* **What you have to do**
Go through the material below and copy each line exactly.

* **Records provided**
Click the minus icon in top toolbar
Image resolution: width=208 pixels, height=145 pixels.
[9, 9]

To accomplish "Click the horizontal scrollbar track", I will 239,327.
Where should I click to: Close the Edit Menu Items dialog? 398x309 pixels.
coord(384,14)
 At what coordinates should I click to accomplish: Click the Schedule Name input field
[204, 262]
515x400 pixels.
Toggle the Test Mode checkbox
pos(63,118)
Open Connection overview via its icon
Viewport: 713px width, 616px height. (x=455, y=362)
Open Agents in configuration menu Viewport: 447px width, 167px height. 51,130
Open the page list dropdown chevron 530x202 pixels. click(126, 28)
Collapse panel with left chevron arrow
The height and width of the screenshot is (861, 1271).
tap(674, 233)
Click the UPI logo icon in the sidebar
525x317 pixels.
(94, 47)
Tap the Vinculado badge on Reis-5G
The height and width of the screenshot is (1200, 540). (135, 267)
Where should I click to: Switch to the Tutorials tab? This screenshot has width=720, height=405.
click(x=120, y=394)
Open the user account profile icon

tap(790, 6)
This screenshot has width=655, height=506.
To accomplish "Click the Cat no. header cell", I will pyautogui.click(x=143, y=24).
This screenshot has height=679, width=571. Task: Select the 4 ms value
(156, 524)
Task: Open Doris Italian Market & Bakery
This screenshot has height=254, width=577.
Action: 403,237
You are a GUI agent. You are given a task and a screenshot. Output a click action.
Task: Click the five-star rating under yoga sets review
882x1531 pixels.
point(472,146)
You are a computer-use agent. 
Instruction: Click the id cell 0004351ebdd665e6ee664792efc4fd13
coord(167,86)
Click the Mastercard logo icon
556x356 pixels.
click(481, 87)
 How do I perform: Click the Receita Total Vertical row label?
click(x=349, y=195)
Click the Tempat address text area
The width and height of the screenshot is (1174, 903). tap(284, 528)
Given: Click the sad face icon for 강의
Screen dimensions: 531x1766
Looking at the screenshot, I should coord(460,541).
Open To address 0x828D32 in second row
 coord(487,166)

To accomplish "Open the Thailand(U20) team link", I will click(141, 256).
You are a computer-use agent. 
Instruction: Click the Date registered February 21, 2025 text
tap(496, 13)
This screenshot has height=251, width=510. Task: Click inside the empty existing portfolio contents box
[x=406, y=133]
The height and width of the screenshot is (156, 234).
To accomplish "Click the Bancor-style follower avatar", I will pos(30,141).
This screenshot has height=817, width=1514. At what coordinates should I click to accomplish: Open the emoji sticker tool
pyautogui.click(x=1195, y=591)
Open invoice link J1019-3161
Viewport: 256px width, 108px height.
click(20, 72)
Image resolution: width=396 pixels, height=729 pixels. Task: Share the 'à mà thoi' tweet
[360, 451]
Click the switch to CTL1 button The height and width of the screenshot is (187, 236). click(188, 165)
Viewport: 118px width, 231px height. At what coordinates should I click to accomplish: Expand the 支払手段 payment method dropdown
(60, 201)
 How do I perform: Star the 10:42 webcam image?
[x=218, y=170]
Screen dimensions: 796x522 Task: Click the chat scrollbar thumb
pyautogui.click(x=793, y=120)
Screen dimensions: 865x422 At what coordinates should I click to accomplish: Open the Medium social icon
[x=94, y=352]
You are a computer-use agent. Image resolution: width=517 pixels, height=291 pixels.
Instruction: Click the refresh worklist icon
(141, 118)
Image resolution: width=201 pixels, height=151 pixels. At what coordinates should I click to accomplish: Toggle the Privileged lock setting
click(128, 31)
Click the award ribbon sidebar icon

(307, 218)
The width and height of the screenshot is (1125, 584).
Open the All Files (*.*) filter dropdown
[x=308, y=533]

* **Result of this exercise**
Click the minus icon in top toolbar
Image resolution: width=208 pixels, height=145 pixels.
[9, 9]

To accomplish "Click the horizontal scrollbar track", I will 239,327.
Where should I click to: Close the Edit Menu Items dialog? 398x309 pixels.
coord(384,14)
 At what coordinates should I click to accomplish: Click the Schedule Name input field
[204, 262]
515x400 pixels.
Toggle the Test Mode checkbox
pos(63,118)
Open Connection overview via its icon
Viewport: 713px width, 616px height. (x=455, y=362)
Open Agents in configuration menu Viewport: 447px width, 167px height. 51,130
Open the page list dropdown chevron 530x202 pixels. click(126, 28)
Collapse panel with left chevron arrow
The height and width of the screenshot is (861, 1271).
tap(674, 233)
Click the UPI logo icon in the sidebar
525x317 pixels.
(94, 47)
Tap the Vinculado badge on Reis-5G
The height and width of the screenshot is (1200, 540). (135, 267)
Where should I click to: Switch to the Tutorials tab? This screenshot has width=720, height=405.
click(x=120, y=394)
Open the user account profile icon

tap(790, 6)
This screenshot has width=655, height=506.
To accomplish "Click the Cat no. header cell", I will pyautogui.click(x=143, y=24).
This screenshot has height=679, width=571. Task: Select the 4 ms value
(156, 524)
Task: Open Doris Italian Market & Bakery
This screenshot has height=254, width=577.
Action: 403,237
You are a GUI agent. You are given a task and a screenshot. Output a click action.
Task: Click the five-star rating under yoga sets review
882x1531 pixels.
point(472,146)
You are a computer-use agent. 
Instruction: Click the id cell 0004351ebdd665e6ee664792efc4fd13
coord(167,86)
Click the Mastercard logo icon
556x356 pixels.
click(481, 87)
 How do I perform: Click the Receita Total Vertical row label?
click(x=349, y=195)
Click the Tempat address text area
The width and height of the screenshot is (1174, 903). tap(284, 528)
Given: Click the sad face icon for 강의
Screen dimensions: 531x1766
Looking at the screenshot, I should coord(460,541).
Open To address 0x828D32 in second row
 coord(487,166)

To accomplish "Open the Thailand(U20) team link", I will click(141, 256).
You are a computer-use agent. 
Instruction: Click the Date registered February 21, 2025 text
tap(496, 13)
This screenshot has height=251, width=510. Task: Click inside the empty existing portfolio contents box
[x=406, y=133]
The height and width of the screenshot is (156, 234).
To accomplish "Click the Bancor-style follower avatar", I will pos(30,141).
This screenshot has height=817, width=1514. At what coordinates should I click to accomplish: Open the emoji sticker tool
pyautogui.click(x=1195, y=591)
Open invoice link J1019-3161
Viewport: 256px width, 108px height.
click(20, 72)
Image resolution: width=396 pixels, height=729 pixels. Task: Share the 'à mà thoi' tweet
[360, 451]
Click the switch to CTL1 button The height and width of the screenshot is (187, 236). click(188, 165)
Viewport: 118px width, 231px height. At what coordinates should I click to accomplish: Expand the 支払手段 payment method dropdown
(60, 201)
 How do I perform: Star the 10:42 webcam image?
[x=218, y=170]
Screen dimensions: 796x522 Task: Click the chat scrollbar thumb
pyautogui.click(x=793, y=120)
Screen dimensions: 865x422 At what coordinates should I click to accomplish: Open the Medium social icon
[x=94, y=352]
You are a computer-use agent. Image resolution: width=517 pixels, height=291 pixels.
Instruction: Click the refresh worklist icon
(141, 118)
Image resolution: width=201 pixels, height=151 pixels. At what coordinates should I click to accomplish: Toggle the Privileged lock setting
click(128, 31)
Click the award ribbon sidebar icon

(307, 218)
The width and height of the screenshot is (1125, 584).
Open the All Files (*.*) filter dropdown
[x=308, y=533]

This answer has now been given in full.